## Task item
Your response should consist of the full data, set down exactly.

## Data shown
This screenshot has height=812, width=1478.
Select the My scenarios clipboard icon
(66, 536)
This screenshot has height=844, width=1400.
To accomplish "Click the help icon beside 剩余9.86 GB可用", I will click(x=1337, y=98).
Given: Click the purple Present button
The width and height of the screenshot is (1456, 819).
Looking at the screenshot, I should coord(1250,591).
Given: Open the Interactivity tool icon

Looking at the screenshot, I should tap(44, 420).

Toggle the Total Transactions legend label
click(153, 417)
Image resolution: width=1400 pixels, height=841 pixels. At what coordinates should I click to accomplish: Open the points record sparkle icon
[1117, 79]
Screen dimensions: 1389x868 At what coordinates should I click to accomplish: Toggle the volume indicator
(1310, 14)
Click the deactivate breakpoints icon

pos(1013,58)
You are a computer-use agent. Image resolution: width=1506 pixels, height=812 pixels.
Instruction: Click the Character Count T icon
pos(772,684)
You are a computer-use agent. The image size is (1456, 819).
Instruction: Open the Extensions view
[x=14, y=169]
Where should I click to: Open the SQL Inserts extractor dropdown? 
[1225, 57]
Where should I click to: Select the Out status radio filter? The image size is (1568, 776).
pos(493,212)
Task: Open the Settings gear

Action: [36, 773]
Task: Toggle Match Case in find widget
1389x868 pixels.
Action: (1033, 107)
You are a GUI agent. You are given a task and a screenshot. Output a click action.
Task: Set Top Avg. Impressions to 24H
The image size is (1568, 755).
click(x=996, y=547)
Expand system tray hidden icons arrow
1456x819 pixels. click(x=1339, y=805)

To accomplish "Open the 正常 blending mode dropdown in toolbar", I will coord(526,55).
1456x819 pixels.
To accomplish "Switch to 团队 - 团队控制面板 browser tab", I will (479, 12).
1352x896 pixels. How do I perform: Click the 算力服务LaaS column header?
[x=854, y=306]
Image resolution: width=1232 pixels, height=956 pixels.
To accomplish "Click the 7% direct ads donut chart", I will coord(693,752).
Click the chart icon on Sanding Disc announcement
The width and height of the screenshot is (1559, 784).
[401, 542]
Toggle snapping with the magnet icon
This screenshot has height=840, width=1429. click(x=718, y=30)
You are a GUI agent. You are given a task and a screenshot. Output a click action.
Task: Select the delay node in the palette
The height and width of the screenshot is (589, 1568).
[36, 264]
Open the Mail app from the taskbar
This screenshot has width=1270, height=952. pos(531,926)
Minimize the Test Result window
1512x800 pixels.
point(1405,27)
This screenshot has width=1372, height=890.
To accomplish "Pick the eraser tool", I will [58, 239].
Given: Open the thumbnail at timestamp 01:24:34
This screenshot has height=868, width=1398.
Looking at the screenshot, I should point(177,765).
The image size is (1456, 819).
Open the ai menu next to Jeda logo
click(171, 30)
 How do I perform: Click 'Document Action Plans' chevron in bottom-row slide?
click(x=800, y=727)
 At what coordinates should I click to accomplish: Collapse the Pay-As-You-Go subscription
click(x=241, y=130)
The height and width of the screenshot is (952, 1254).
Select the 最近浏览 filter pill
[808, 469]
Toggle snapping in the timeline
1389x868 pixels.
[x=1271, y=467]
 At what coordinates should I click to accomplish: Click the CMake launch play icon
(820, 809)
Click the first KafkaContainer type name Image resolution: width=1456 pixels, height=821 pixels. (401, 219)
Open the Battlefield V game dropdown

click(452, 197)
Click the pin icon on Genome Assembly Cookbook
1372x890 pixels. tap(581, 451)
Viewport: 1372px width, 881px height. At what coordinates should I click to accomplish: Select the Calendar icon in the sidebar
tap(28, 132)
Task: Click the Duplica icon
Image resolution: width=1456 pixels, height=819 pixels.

## Finished task
This screenshot has height=812, width=1478.
Select the My scenarios clipboard icon
(66, 536)
This screenshot has height=844, width=1400.
To accomplish "Click the help icon beside 剩余9.86 GB可用", I will click(x=1337, y=98).
Given: Click the purple Present button
The width and height of the screenshot is (1456, 819).
Looking at the screenshot, I should coord(1250,591).
Given: Open the Interactivity tool icon

Looking at the screenshot, I should tap(44, 420).

Toggle the Total Transactions legend label
click(153, 417)
Image resolution: width=1400 pixels, height=841 pixels. At what coordinates should I click to accomplish: Open the points record sparkle icon
[1117, 79]
Screen dimensions: 1389x868 At what coordinates should I click to accomplish: Toggle the volume indicator
(1310, 14)
Click the deactivate breakpoints icon

pos(1013,58)
You are a computer-use agent. Image resolution: width=1506 pixels, height=812 pixels.
Instruction: Click the Character Count T icon
pos(772,684)
You are a computer-use agent. The image size is (1456, 819).
Instruction: Open the Extensions view
[x=14, y=169]
Where should I click to: Open the SQL Inserts extractor dropdown? 
[1225, 57]
Where should I click to: Select the Out status radio filter? The image size is (1568, 776).
pos(493,212)
Task: Open the Settings gear

Action: [36, 773]
Task: Toggle Match Case in find widget
1389x868 pixels.
Action: (1033, 107)
You are a GUI agent. You are given a task and a screenshot. Output a click action.
Task: Set Top Avg. Impressions to 24H
The image size is (1568, 755).
click(x=996, y=547)
Expand system tray hidden icons arrow
1456x819 pixels. click(x=1339, y=805)

To accomplish "Open the 正常 blending mode dropdown in toolbar", I will coord(526,55).
1456x819 pixels.
To accomplish "Switch to 团队 - 团队控制面板 browser tab", I will (479, 12).
1352x896 pixels. How do I perform: Click the 算力服务LaaS column header?
[x=854, y=306]
Image resolution: width=1232 pixels, height=956 pixels.
To accomplish "Click the 7% direct ads donut chart", I will coord(693,752).
Click the chart icon on Sanding Disc announcement
The width and height of the screenshot is (1559, 784).
[401, 542]
Toggle snapping with the magnet icon
This screenshot has height=840, width=1429. click(x=718, y=30)
You are a GUI agent. You are given a task and a screenshot. Output a click action.
Task: Select the delay node in the palette
The height and width of the screenshot is (589, 1568).
[36, 264]
Open the Mail app from the taskbar
This screenshot has width=1270, height=952. pos(531,926)
Minimize the Test Result window
1512x800 pixels.
point(1405,27)
This screenshot has width=1372, height=890.
To accomplish "Pick the eraser tool", I will [58, 239].
Given: Open the thumbnail at timestamp 01:24:34
This screenshot has height=868, width=1398.
Looking at the screenshot, I should point(177,765).
The image size is (1456, 819).
Open the ai menu next to Jeda logo
click(171, 30)
 How do I perform: Click 'Document Action Plans' chevron in bottom-row slide?
click(x=800, y=727)
 At what coordinates should I click to accomplish: Collapse the Pay-As-You-Go subscription
click(x=241, y=130)
The height and width of the screenshot is (952, 1254).
Select the 最近浏览 filter pill
[808, 469]
Toggle snapping in the timeline
1389x868 pixels.
[x=1271, y=467]
 At what coordinates should I click to accomplish: Click the CMake launch play icon
(820, 809)
Click the first KafkaContainer type name Image resolution: width=1456 pixels, height=821 pixels. (401, 219)
Open the Battlefield V game dropdown

click(452, 197)
Click the pin icon on Genome Assembly Cookbook
1372x890 pixels. tap(581, 451)
Viewport: 1372px width, 881px height. At what coordinates should I click to accomplish: Select the Calendar icon in the sidebar
tap(28, 132)
Task: Click the Duplica icon
Image resolution: width=1456 pixels, height=819 pixels.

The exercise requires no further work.